# Pipes, Clojure and Choco - Optimisation

Earlier posts here (ending with part 5) have described using
Clojure and Choco to solve this pipes problem. Today’s
post uses similar ideas to look at *optimisation*.

Optimisation is useful when the constraints allow for many possible outcomes, but we want to select “the best” in some way.

To demonstrate this I have adapted the previous puzzle to answer a slightly different question:

If you can choose

anytile for the empty spaces, which choices give the shortest length of tubing?

Otherwise, the constraints are as before: all tiles must contain some pipes; pipes must connect across tiles; the question may specify some fixed, initial tiles.

An advantage of using Choco over a “hand written” DFS is immediately apparent: it’s easy to adapt Choco to solve this new problem. I am not sure what the best approach would be for adapting the code I wrote here - surely there’s something better than generating all constraints and then sorting them? But what?

Given Choco’s general API there are various ways to approach the problem. I
tried two: one using `costRegular`

(DFAs) and one using additional
cost variables. In both cases, most of the code is taken from the earlier
solution which uses binary relations to constrain neighbours.

## The DFA Approach

In a sense, this approach is “cheating”, or at least misleading, because the
DFA I use accepts all possible combinations. The only reason for using a DFA
is that I noticed that the `costRegular`

call in the Choco API provides an
easy way to specify a cost for each variable. And since that method requires
a DFA, I simply used one that accepts all patterns!

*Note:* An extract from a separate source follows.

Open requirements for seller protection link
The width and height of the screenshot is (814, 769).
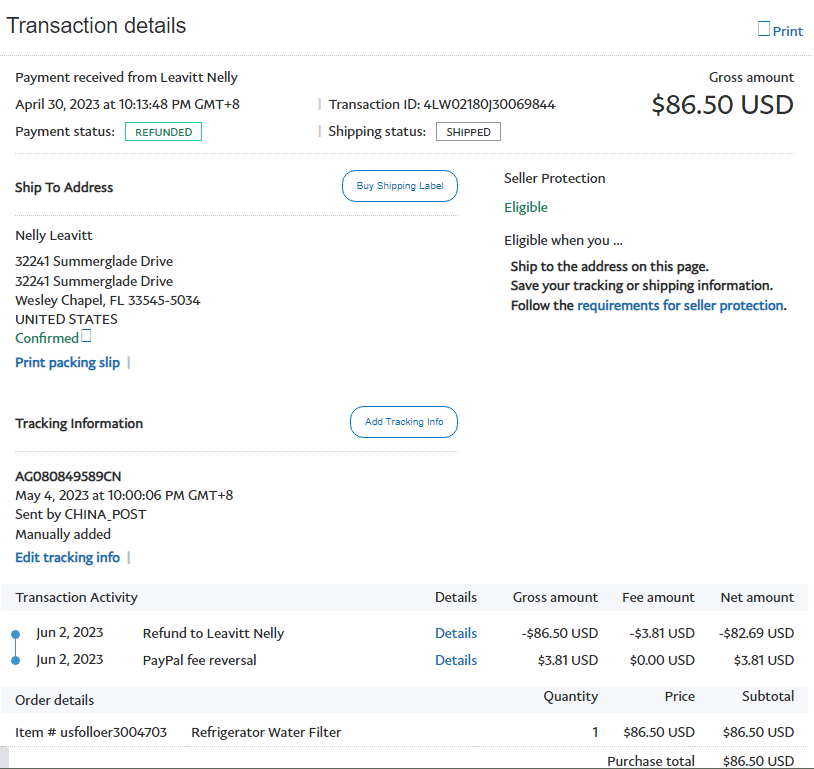tap(680, 305)
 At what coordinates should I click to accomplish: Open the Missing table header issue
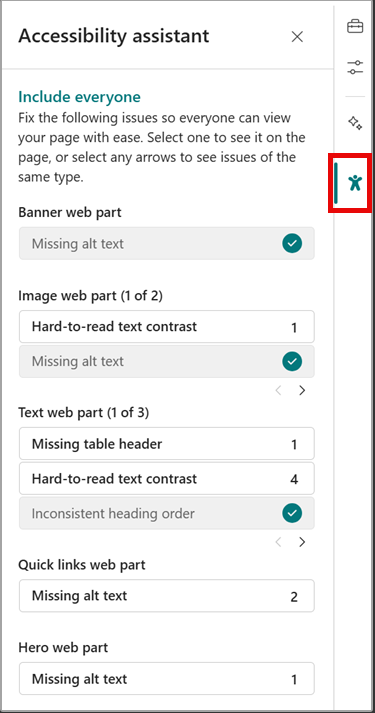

There is one wrinkle: specifying the DFA as a regular expression like `".*"`

does not work. I am not sure if this is a limitation in the DFA library, or
is driven by the need to know more details about possible values, but a
support post from the Choco team explained that the easiest
way to generate an “accept anything” DFA is to generate an empty one (that
accepts nothing) and then take the complement.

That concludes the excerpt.